Theodora’s hair strode past me, looking flustered in the wind. She was probably annoyed that she hadn’t had chance to ring the doorbell six times, which she does to every doorbell she comes across. If I had to list everything S. Theodora Markson did wrong, the list would reach at least fifty-two places, which was also Theodora’s rank in the list of our organisation’s chaperones by competence, in descending order. “Mr. Lansbury?” she asked, and I wondered if she was still wearing her helmet with its goggles. From behind, I had no way of knowing.
The girl in the doorway glanced behind her, as if she expected to see somebody there, but there was only darkness – which didn’t mean that there wasn’t somebody there. “I am Mr. Van Dyke’s secretary,” she explained.
Theodora turned to me with a sigh. “Get back in the car,” she said. “We’ve come to the wrong place.”
“No, no, this is the right place,” the girl called out urgently. “Mr. Lansbury Van Dyke’s house.”
“Stay out of the car,” Theodora said to me, though I hadn’t moved one step. “We’ve come to the right place.” She turned back again, her hair draping itself over me as she said, “We’ve come to see Mr. Lansbury Van Dyke. It’s urgent.”
“Do you have an appointment?” asked the girl, in the tone of someone who does not expect someone to say yes, and is surprised when they do.

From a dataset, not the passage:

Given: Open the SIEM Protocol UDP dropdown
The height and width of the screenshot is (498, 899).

It took a few moments of nervous blinking before Theodora’s answer seemed to sink in. “Well, you’d better come in, then,” she said, sounding extremely uncertain as to whether it was better, as she pushed open both of the doors to receive us.

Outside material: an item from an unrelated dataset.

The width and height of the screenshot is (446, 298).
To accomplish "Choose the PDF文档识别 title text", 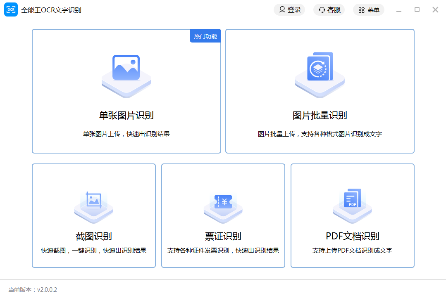I will coord(352,237).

Theodora swept up the stairs without a word, and in moments even the walking hedge of her hair had been swallowed up by the darkness inside the house, as if she had just plunged into a swimming pool, or a bathtub filled with ink. The girl watched her go, and then turned back to me, and, with a polite smile, beckoned.
I took one last look up at the house, and up at a certain face in particular. An early, fiery sunbeam was slithering up the snout of the Bombinating Beast, and its countless pointy teeth seemed to glimmer while its eyes were lost in shadow. It looked like it wanted to gobble me up for breakfast, and so did the house. I couldn’t blame them; I hadn’t had breakfast either. But it made me think of the dark interior of the house as a stomach, an empty one with a craving for the last few people in Stain’d, and the last fewer who had any interest in visiting Mr. Lansbury Van Dyke, for reasons so urgent that neither I nor his secretary knew what they were. I couldn’t see a single feature of the house within, it was all so dark, so I would have no idea where to walk until my eyes adjusted. I might be walking into a vast stomach, or I might just as well be walking into an expensive vase or someone holding a kitchen knife. I didn’t know what I was walking into, when I went into that house. I didn’t know, and if I had, I would never have walked into it at all.